═════ Material ═════
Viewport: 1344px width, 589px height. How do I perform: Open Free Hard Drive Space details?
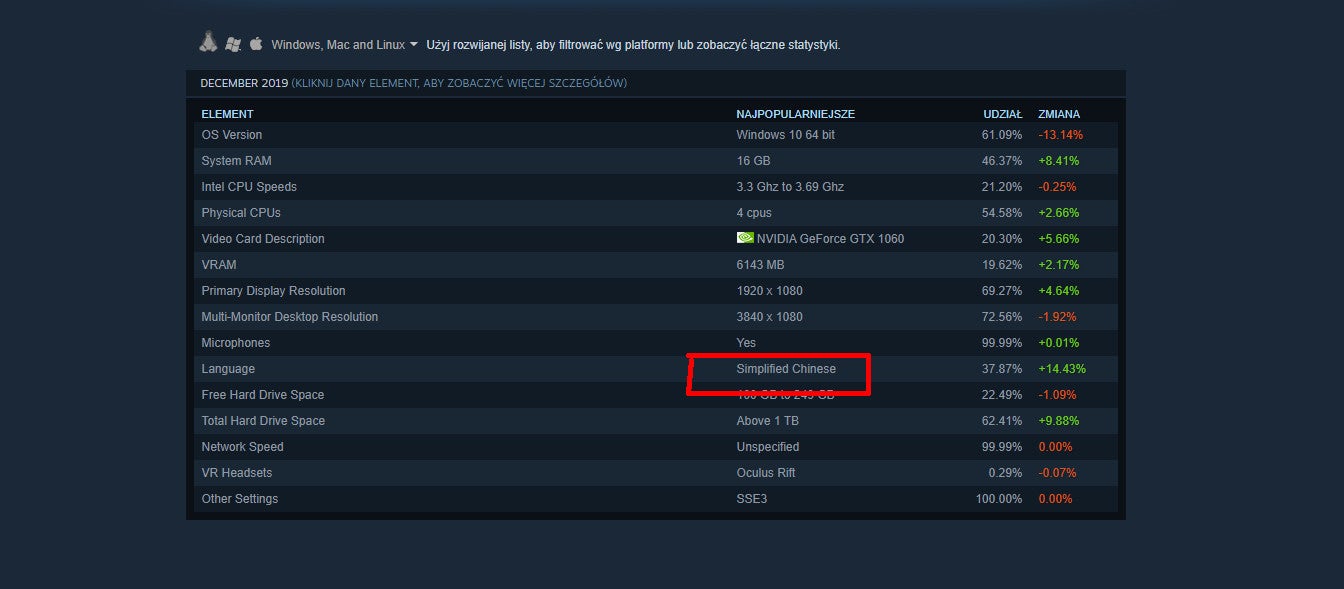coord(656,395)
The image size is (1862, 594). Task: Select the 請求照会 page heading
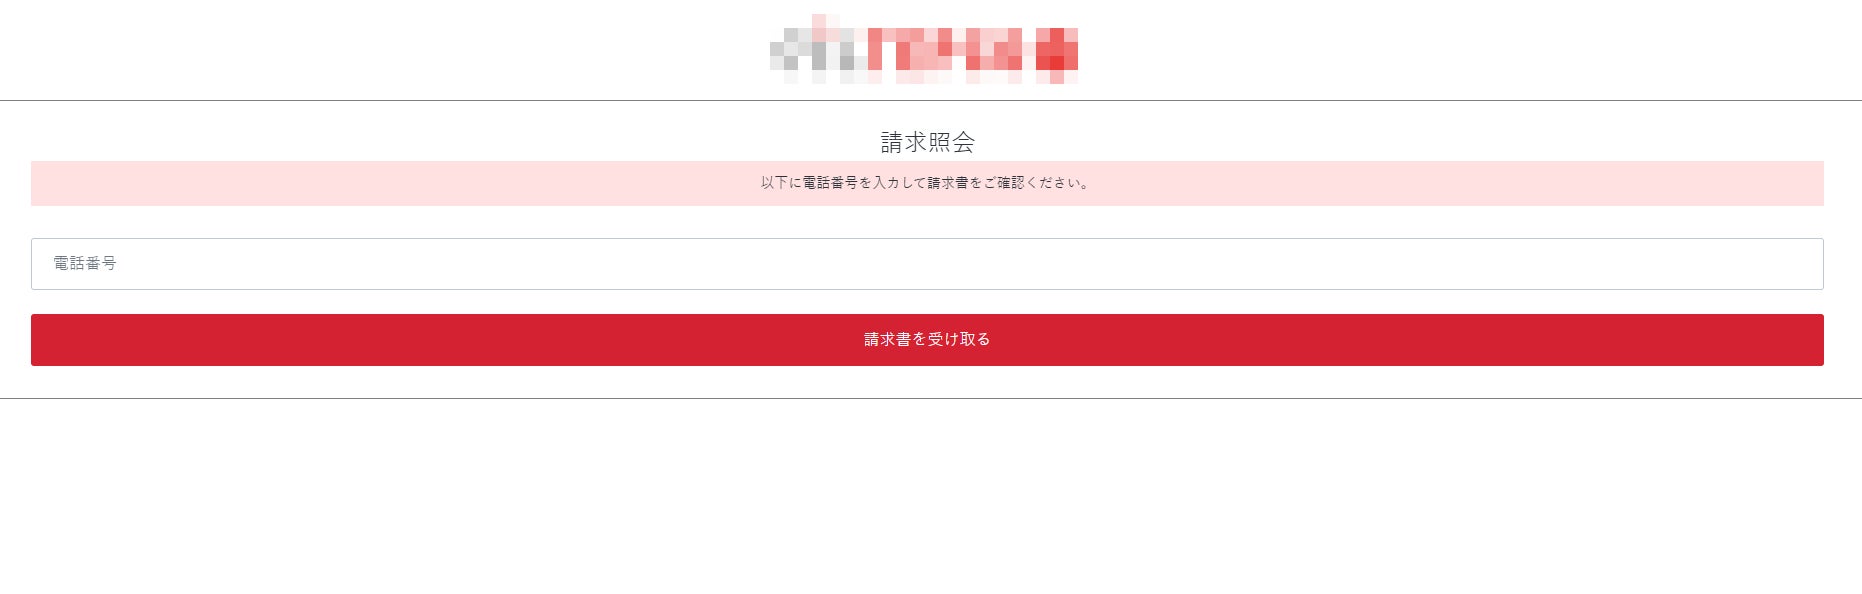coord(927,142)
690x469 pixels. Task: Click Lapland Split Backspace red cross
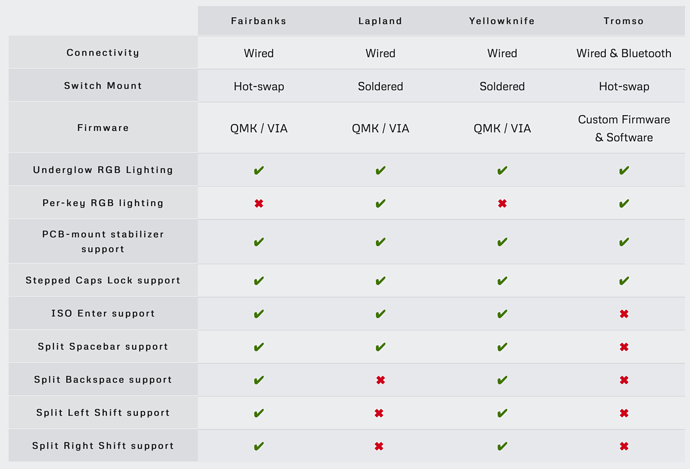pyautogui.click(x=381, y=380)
═════
═════ Material ═════
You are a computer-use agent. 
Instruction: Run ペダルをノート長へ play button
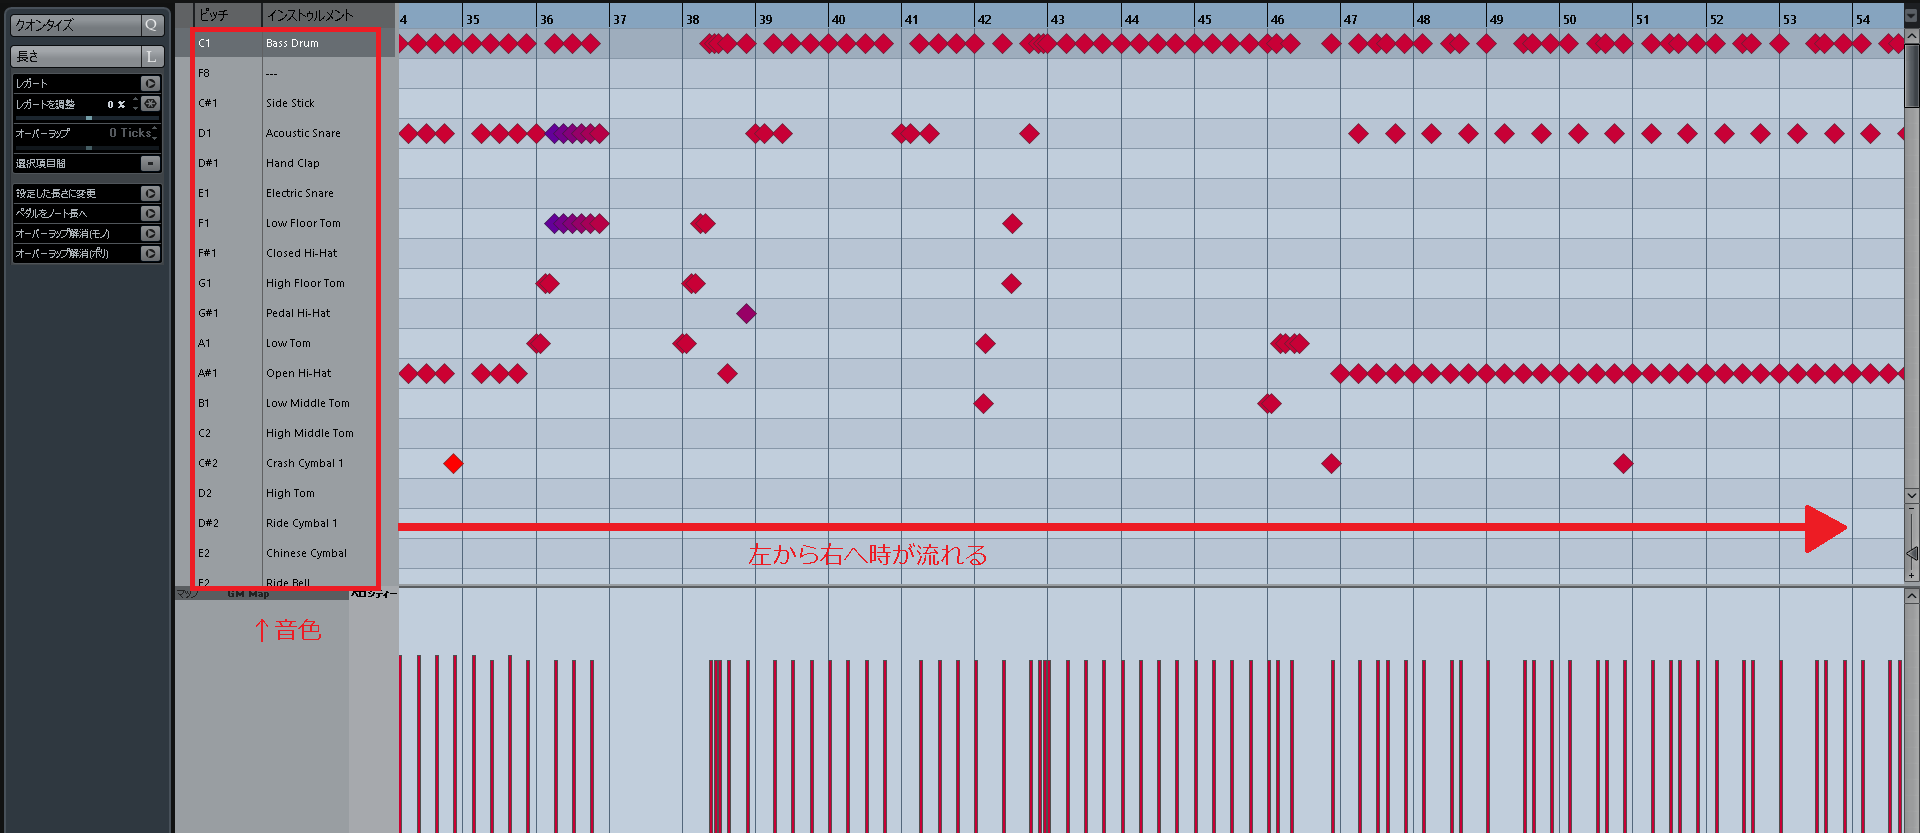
═════
# Task statement
Recast the part of the material that opens with the line containing "Viewport: 1344px width, 589px" and closes with the line containing "pyautogui.click(x=381, y=380)" as a numbered list, omitting blank lines. Leave the pictures out of the answer.

# Output
1. Viewport: 1344px width, 589px height. How do I perform: Open Free Hard Drive Space details?
2. coord(656,395)
3. The image size is (1862, 594). Task: Select the 請求照会 page heading
4. coord(927,142)
5. 690x469 pixels. Task: Click Lapland Split Backspace red cross
6. pyautogui.click(x=381, y=380)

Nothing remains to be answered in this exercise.